Closed hakehuang closed 5 years ago
The code could fix this specific issue (I haven't checked to be sure), but would break other code. That line was used to filter out words that have 2 or fewer characters...and while I'm not quite sure why it does this filtering, I'm afraid that the LSI might fail horribly when handling very small words. Current automated tests are failing since they are dependent on the current filtering behavior. If we can figure out why the previous programmers caused the "small words" to be filtered, we then can decide whether it is possible to add an exception that will allow us to accept digits.

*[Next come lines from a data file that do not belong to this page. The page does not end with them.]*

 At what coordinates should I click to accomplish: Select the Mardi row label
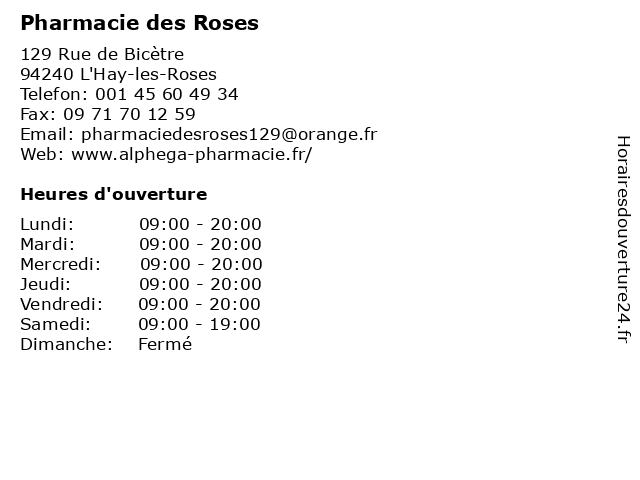tap(48, 244)
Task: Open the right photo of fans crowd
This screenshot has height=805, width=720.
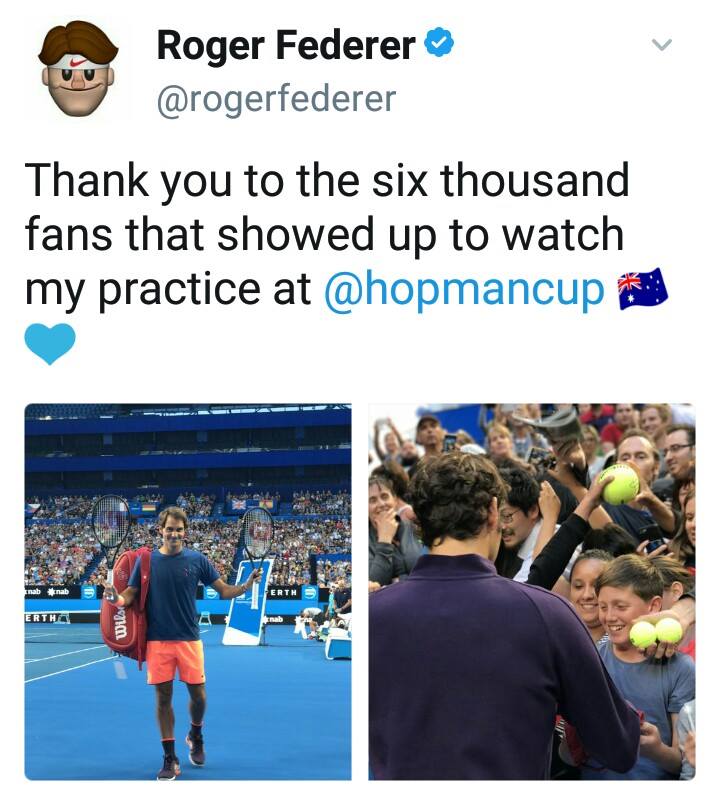Action: [532, 592]

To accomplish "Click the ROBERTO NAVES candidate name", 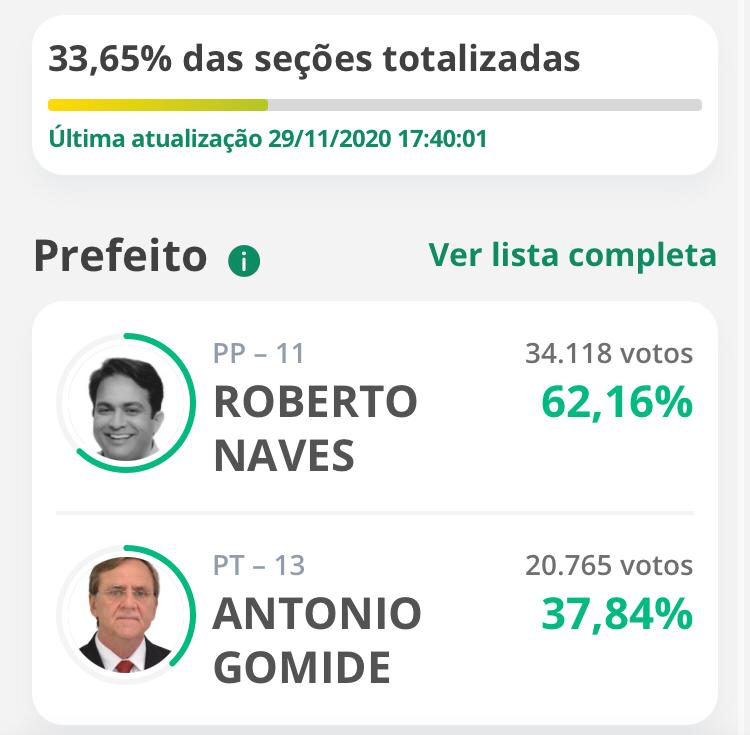I will tap(316, 428).
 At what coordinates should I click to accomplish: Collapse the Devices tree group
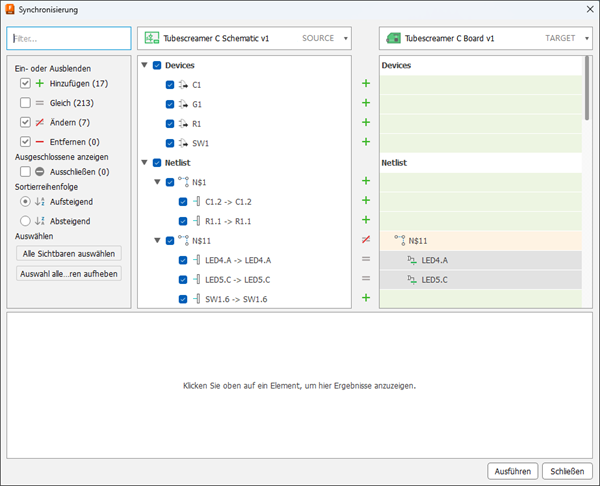[145, 65]
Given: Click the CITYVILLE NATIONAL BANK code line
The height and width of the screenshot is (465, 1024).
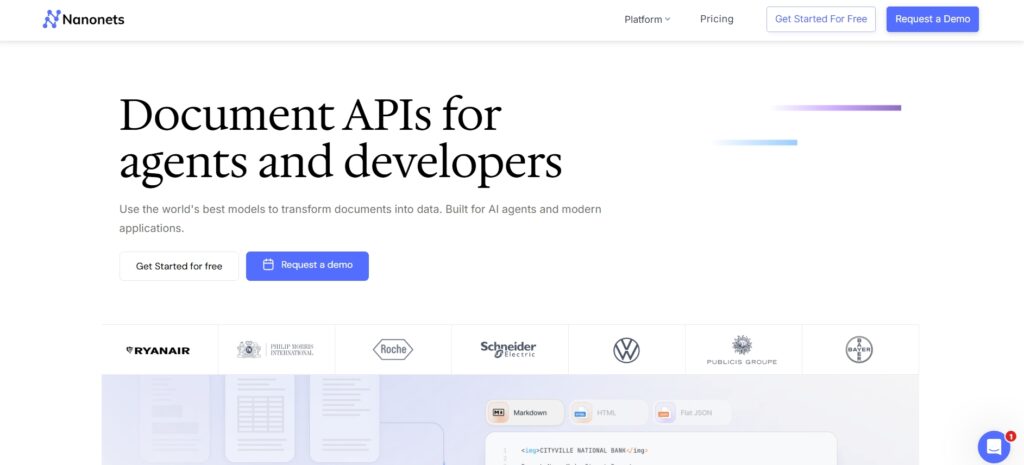Looking at the screenshot, I should click(x=579, y=450).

In any event, I would suggest writing a new automated test for handling edge cases where numerical digits matter, so that we don't accidentally reintroduce the same behavior in the future...while also making sure all previous automated tests pass as well.
The LSI will in fact fail horribly with a NaN/NaN error if you remove this filter.
can you give me some test examples? @Ch4s3 . I have fixed the unit test issues. the 1 byte judgement is a real user case in my application, and I believe this requirement is universal
let me take a look tonight
could you better describe your use case @hakehuang?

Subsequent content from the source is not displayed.